TEXTE CHOISI:

F – N° 624 – Paracha « Pine’has » – 21 tamouz 5767 – ב »ה

RAV SHLOMO AVINER

N’AVONS-NOUS PAS DEPASSE LES LIMITES ?

(Traduit et adapté par Maïmon Retbi)

Question – Moi aussi, je prône les valeurs de l’amour et de la foi envers notre peuple, mais n’avons-nous pas dépassé les limites ? Ne devrions-nous pas avoir le courage et la vaillance de faire entendre la voix de la Thora dans son authenticité et dire tout haut : « Cet homme est corrompu, il n’est pas des nôtres, « Sa résidence sera hors du camp (Lev. XIII, 46) ! » ?

Réponse – Assurément, mais le problème ne date pas d’hier, Moïse y était déjà confronté lorsqu’il dirigeait le peuple : « Ordonne aux Israélites de renvoyer du camp tout individu lépreux, atteint de flux, ou souillé par un mort » (Nom. V, 2). Et Rachi d’expliquer, en s’appuyant sur un enseignement de nos Sages, qu’on doit distinguer entre ceux qui doivent être renvoyés d’un camp, de deux ou des trois.

CONSIGNE 1: D'après le texte choisi, qui l'a traduit et adapté ?

DONNÉES À TRAITER:
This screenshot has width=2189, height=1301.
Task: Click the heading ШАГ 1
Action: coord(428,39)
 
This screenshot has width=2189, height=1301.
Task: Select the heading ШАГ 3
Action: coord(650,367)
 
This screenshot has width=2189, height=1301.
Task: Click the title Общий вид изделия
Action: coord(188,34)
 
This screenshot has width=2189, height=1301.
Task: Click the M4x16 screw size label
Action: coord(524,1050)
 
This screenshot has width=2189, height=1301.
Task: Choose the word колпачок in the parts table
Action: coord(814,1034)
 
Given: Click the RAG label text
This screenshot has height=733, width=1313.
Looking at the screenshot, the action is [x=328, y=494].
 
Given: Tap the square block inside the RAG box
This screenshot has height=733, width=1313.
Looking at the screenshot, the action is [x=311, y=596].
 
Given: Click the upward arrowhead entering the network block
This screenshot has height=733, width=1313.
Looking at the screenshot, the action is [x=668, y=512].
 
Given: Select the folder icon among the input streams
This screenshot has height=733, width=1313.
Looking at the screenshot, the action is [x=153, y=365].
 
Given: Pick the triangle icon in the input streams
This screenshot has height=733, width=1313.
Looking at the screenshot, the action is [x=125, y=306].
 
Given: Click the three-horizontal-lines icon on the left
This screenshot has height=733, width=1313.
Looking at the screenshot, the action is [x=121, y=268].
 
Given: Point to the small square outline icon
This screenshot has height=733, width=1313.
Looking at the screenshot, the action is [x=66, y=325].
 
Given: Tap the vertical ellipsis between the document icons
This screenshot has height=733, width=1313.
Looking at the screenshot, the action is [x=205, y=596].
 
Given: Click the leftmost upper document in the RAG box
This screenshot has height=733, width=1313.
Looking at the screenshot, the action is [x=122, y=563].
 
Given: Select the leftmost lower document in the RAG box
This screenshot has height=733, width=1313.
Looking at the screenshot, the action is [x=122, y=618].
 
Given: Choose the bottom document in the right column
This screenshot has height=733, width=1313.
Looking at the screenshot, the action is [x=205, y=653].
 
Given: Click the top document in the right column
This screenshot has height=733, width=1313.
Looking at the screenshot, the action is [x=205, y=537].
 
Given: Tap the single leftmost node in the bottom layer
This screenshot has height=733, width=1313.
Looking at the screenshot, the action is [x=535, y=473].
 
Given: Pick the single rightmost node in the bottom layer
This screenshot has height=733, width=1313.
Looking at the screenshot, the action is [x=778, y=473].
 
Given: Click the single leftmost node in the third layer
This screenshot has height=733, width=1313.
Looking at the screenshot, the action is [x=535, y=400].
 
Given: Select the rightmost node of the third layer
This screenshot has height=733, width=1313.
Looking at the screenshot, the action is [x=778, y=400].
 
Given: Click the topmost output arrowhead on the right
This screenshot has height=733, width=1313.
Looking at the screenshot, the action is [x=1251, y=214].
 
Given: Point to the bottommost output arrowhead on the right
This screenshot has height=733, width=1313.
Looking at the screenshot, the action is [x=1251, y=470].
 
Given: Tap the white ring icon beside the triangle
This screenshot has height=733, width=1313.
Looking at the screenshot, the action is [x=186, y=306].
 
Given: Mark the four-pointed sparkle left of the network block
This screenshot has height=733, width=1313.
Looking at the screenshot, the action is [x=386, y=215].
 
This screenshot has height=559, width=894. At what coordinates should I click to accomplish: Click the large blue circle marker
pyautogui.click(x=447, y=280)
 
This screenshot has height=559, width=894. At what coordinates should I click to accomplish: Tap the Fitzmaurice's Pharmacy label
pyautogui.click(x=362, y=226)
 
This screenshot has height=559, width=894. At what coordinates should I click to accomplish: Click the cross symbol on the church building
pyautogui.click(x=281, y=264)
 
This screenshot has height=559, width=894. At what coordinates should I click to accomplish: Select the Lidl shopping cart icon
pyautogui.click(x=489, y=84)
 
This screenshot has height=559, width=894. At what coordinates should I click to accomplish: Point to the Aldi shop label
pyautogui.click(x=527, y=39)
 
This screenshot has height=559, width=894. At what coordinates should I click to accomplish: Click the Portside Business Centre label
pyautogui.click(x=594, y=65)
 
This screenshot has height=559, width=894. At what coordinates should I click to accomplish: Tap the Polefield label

CONSIGNE 2: Dans la liste, reprenez sous forme de liste numérotée tout ce qui va de la ligne contenant « Fitzmaurice's Pharmacy label » jusqu'à la fin de la liste, sans les lignes vides.

CORRIGÉ 1: Maïmon Retbi.

CORRIGÉ 2:
1. This screenshot has height=559, width=894. At what coordinates should I click to accomplish: Tap the Fitzmaurice's Pharmacy label
2. pyautogui.click(x=362, y=226)
3. This screenshot has height=559, width=894. At what coordinates should I click to accomplish: Click the cross symbol on the church building
4. pyautogui.click(x=281, y=264)
5. This screenshot has height=559, width=894. At what coordinates should I click to accomplish: Select the Lidl shopping cart icon
6. pyautogui.click(x=489, y=84)
7. This screenshot has height=559, width=894. At what coordinates should I click to accomplish: Point to the Aldi shop label
8. pyautogui.click(x=527, y=39)
9. This screenshot has height=559, width=894. At what coordinates should I click to accomplish: Click the Portside Business Centre label
10. pyautogui.click(x=594, y=65)
11. This screenshot has height=559, width=894. At what coordinates should I click to accomplish: Tap the Polefield label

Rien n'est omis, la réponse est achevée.